Retype the tail of the data exactly, starting at the line containing "Collapse the 美团 folder tree node" and stopping at the last line.

Pixel coordinate grounding data:
-----

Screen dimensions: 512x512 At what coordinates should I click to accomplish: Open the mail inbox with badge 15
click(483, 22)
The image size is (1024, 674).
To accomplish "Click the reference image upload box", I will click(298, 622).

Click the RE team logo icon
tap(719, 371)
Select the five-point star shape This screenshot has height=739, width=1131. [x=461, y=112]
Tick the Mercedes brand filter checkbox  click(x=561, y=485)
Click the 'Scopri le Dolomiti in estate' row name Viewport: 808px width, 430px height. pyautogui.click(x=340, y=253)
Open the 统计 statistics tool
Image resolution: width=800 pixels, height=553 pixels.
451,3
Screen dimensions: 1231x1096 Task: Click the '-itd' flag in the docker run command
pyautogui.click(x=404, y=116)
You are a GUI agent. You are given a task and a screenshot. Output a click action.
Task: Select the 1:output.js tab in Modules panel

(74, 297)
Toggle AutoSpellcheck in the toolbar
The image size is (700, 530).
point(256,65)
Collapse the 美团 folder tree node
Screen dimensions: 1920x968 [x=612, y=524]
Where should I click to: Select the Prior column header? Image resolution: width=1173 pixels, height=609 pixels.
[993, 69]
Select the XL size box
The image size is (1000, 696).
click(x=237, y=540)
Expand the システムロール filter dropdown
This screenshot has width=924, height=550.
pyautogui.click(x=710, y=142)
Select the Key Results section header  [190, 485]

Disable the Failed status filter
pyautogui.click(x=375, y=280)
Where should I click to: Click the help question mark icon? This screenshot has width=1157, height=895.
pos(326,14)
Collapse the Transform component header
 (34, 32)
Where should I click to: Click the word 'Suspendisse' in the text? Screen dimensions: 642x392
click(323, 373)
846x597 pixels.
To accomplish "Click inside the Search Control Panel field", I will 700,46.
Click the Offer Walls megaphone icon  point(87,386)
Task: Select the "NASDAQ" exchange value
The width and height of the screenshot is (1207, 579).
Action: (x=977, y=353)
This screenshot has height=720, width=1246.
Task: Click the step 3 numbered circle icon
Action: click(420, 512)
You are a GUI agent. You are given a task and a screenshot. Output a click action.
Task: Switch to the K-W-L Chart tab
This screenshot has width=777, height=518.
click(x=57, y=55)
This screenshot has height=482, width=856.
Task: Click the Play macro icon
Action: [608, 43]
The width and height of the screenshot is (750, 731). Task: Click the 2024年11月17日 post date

-----

## Worked solution
Collapse the 美团 folder tree node
Screen dimensions: 1920x968 [x=612, y=524]
Where should I click to: Select the Prior column header? Image resolution: width=1173 pixels, height=609 pixels.
[993, 69]
Select the XL size box
The image size is (1000, 696).
click(x=237, y=540)
Expand the システムロール filter dropdown
This screenshot has width=924, height=550.
pyautogui.click(x=710, y=142)
Select the Key Results section header  [190, 485]

Disable the Failed status filter
pyautogui.click(x=375, y=280)
Where should I click to: Click the help question mark icon? This screenshot has width=1157, height=895.
pos(326,14)
Collapse the Transform component header
 (34, 32)
Where should I click to: Click the word 'Suspendisse' in the text? Screen dimensions: 642x392
click(323, 373)
846x597 pixels.
To accomplish "Click inside the Search Control Panel field", I will 700,46.
Click the Offer Walls megaphone icon  point(87,386)
Task: Select the "NASDAQ" exchange value
The width and height of the screenshot is (1207, 579).
Action: (x=977, y=353)
This screenshot has height=720, width=1246.
Task: Click the step 3 numbered circle icon
Action: click(420, 512)
You are a GUI agent. You are given a task and a screenshot. Output a click action.
Task: Switch to the K-W-L Chart tab
This screenshot has width=777, height=518.
click(x=57, y=55)
This screenshot has height=482, width=856.
Task: Click the Play macro icon
Action: [608, 43]
The width and height of the screenshot is (750, 731). Task: Click the 2024年11月17日 post date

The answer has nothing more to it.